— start Data excerpts —
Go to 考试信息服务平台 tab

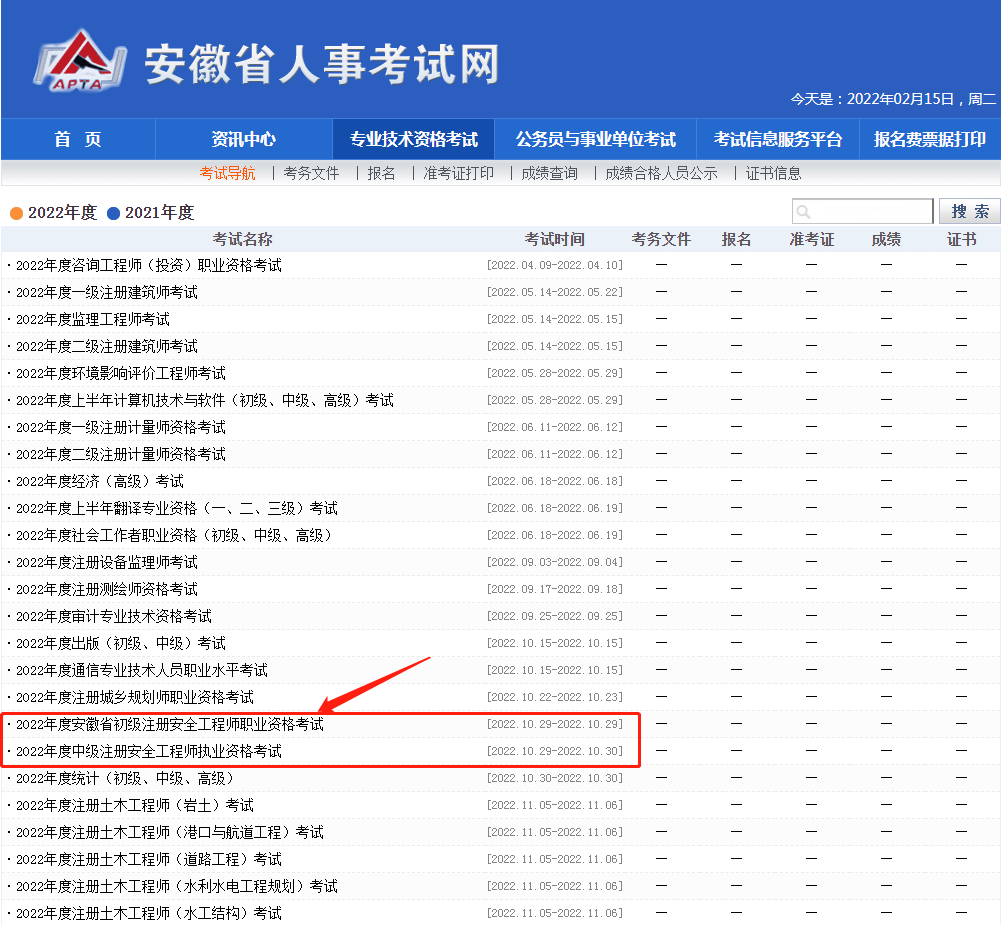777,139
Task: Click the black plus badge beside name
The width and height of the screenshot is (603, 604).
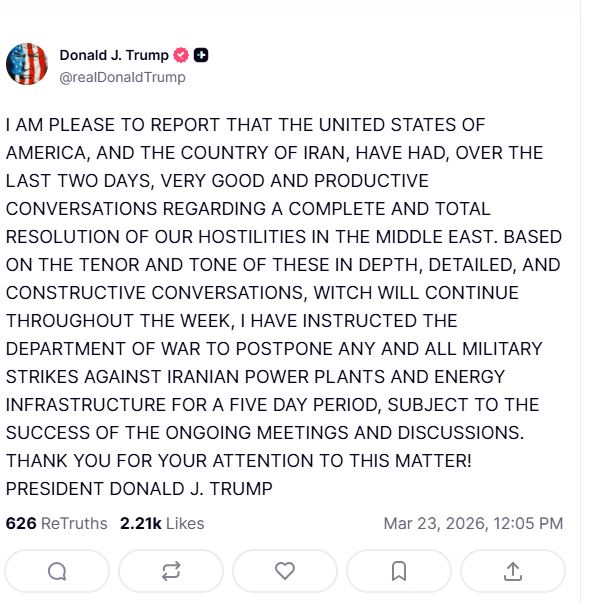Action: (x=201, y=55)
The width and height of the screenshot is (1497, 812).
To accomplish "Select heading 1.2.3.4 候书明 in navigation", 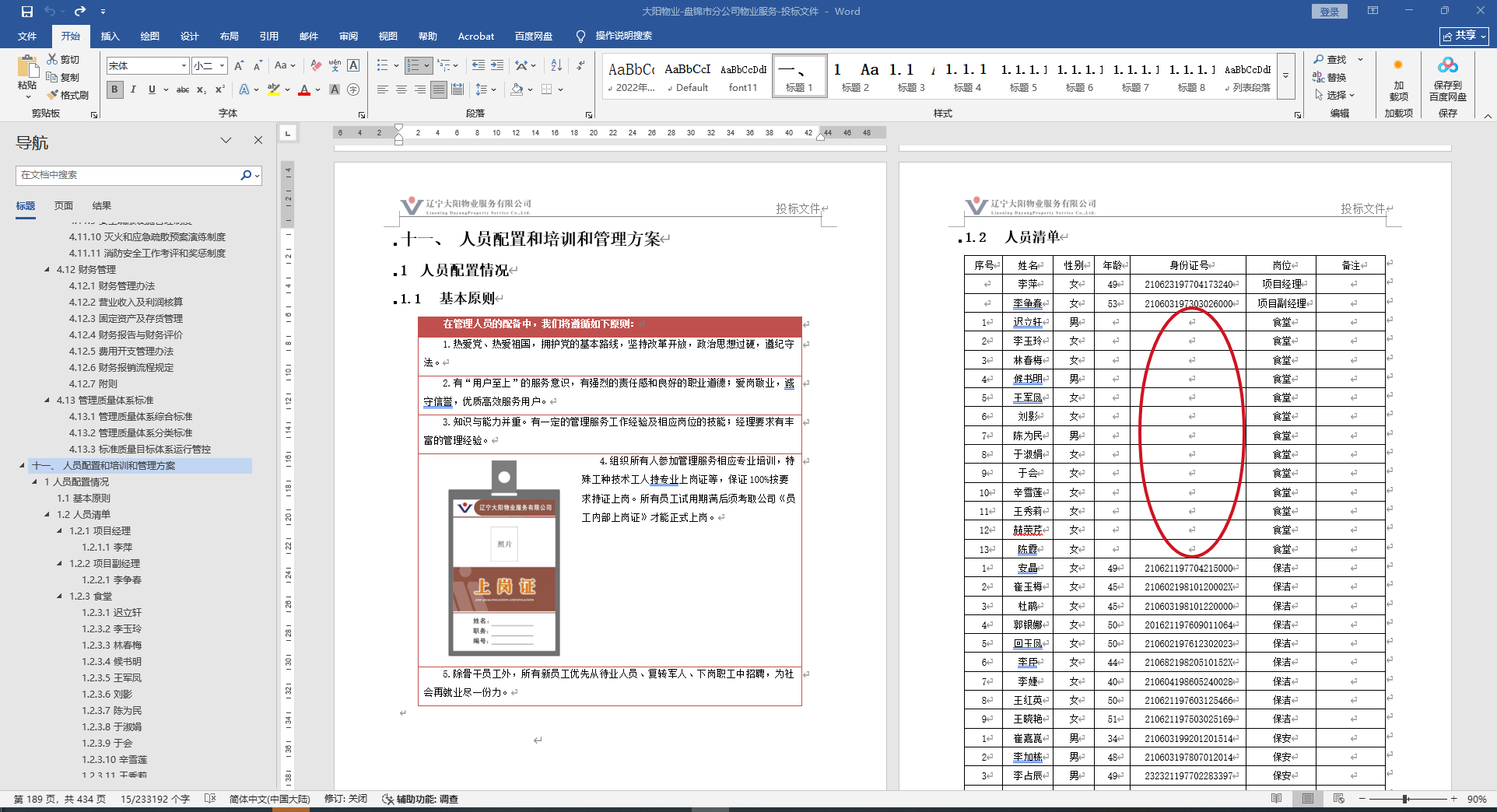I will 112,662.
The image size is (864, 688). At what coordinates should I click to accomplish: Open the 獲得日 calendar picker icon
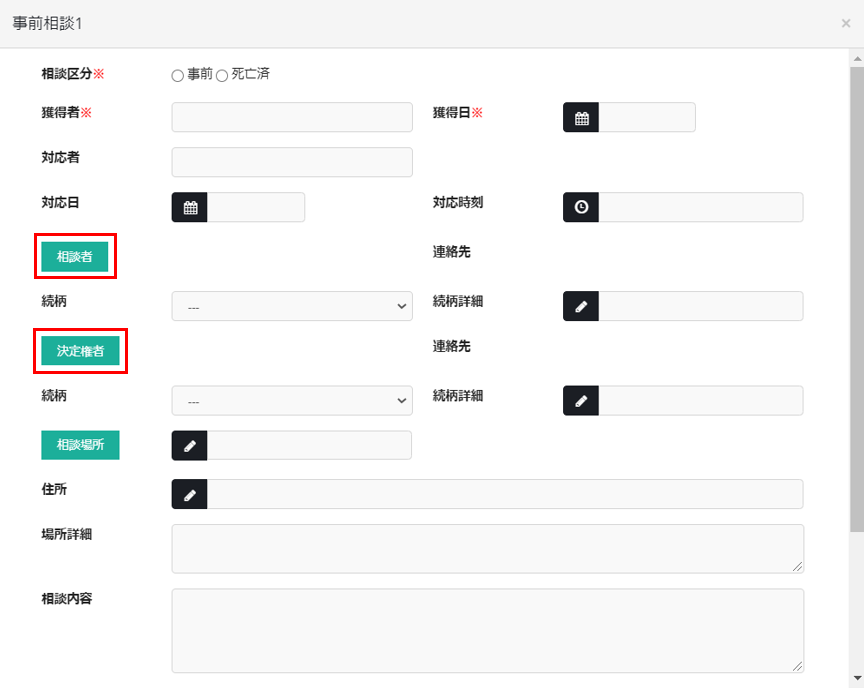coord(581,117)
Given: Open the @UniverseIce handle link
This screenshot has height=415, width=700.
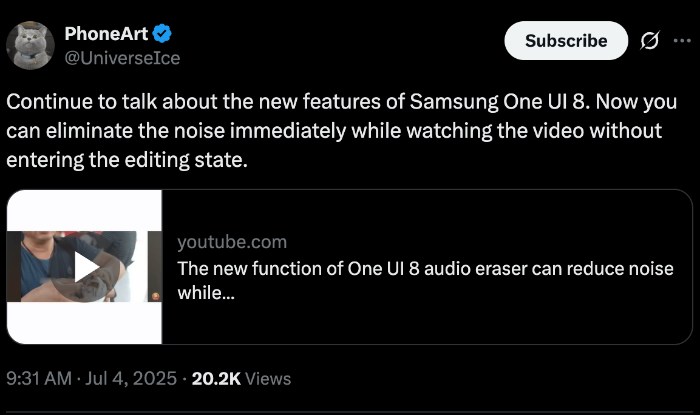Looking at the screenshot, I should point(122,58).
— end Data excerpts —
#### [Written problem]
Lay out the items from the line with "The image size" through the end of the items as a two-column CSV with the headers item_text and answer. Give one row per item, with each value in a single quoted field and line breaks replaced by spaces, and leave out the pictures.

#### [The answer]
item_text,answer
"The image size is (864, 688). At what coordinates should I click to accomplish: Open the 獲得日 calendar picker icon","coord(581,117)"
"Given: Open the @UniverseIce handle link This screenshot has height=415, width=700.","Looking at the screenshot, I should point(122,58)."